··· PROVIDED DATA ···

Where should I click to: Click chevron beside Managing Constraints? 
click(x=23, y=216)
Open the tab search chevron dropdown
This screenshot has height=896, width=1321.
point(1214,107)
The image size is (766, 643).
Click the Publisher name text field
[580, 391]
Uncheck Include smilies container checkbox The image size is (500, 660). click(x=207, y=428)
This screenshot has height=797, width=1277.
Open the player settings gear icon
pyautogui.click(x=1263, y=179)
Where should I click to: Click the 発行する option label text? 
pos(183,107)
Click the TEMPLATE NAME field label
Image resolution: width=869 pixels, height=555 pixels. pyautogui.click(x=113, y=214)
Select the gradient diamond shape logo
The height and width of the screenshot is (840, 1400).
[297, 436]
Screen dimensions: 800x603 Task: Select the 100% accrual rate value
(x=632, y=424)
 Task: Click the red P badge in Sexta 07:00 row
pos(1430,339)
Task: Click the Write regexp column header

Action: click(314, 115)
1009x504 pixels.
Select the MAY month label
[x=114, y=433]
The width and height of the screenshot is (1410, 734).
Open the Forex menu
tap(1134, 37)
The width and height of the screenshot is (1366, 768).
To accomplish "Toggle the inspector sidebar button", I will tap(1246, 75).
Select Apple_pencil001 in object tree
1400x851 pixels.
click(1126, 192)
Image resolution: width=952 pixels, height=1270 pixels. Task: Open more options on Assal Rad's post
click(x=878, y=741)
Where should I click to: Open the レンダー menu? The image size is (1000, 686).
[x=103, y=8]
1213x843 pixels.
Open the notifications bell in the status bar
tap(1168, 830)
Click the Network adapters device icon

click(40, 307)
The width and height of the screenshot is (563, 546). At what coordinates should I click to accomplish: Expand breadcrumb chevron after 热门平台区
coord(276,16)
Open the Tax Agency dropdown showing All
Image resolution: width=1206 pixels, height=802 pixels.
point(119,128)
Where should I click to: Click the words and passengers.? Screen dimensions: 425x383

···

= WRITTEN REQUEST =
Convert every line of the items above into a numbered list, skipping the blank lines.

= SOLUTION FOR THIS EXERCISE =
1. Where should I click to: Click chevron beside Managing Constraints? 
2. click(x=23, y=216)
3. Open the tab search chevron dropdown
4. This screenshot has height=896, width=1321.
5. point(1214,107)
6. The image size is (766, 643).
7. Click the Publisher name text field
8. [580, 391]
9. Uncheck Include smilies container checkbox The image size is (500, 660). click(x=207, y=428)
10. This screenshot has height=797, width=1277.
11. Open the player settings gear icon
12. pyautogui.click(x=1263, y=179)
13. Where should I click to: Click the 発行する option label text? 
14. pos(183,107)
15. Click the TEMPLATE NAME field label
16. Image resolution: width=869 pixels, height=555 pixels. pyautogui.click(x=113, y=214)
17. Select the gradient diamond shape logo
18. The height and width of the screenshot is (840, 1400).
19. [297, 436]
20. Screen dimensions: 800x603 Task: Select the 100% accrual rate value
21. (x=632, y=424)
22.  Task: Click the red P badge in Sexta 07:00 row
23. pos(1430,339)
24. Task: Click the Write regexp column header
25. Action: click(314, 115)
26. 1009x504 pixels.
27. Select the MAY month label
28. [x=114, y=433]
29. The width and height of the screenshot is (1410, 734).
30. Open the Forex menu
31. tap(1134, 37)
32. The width and height of the screenshot is (1366, 768).
33. To accomplish "Toggle the inspector sidebar button", I will tap(1246, 75).
34. Select Apple_pencil001 in object tree
35. 1400x851 pixels.
36. click(1126, 192)
37. Image resolution: width=952 pixels, height=1270 pixels. Task: Open more options on Assal Rad's post
38. click(x=878, y=741)
39. Where should I click to: Open the レンダー menu? The image size is (1000, 686).
40. [x=103, y=8]
41. 1213x843 pixels.
42. Open the notifications bell in the status bar
43. tap(1168, 830)
44. Click the Network adapters device icon
45. click(40, 307)
46. The width and height of the screenshot is (563, 546). At what coordinates should I click to accomplish: Expand breadcrumb chevron after 热门平台区
47. coord(276,16)
48. Open the Tax Agency dropdown showing All
49. Image resolution: width=1206 pixels, height=802 pixels.
50. point(119,128)
51. Where should I click to: Click the words and passengers.? Screen dimensions: 425x383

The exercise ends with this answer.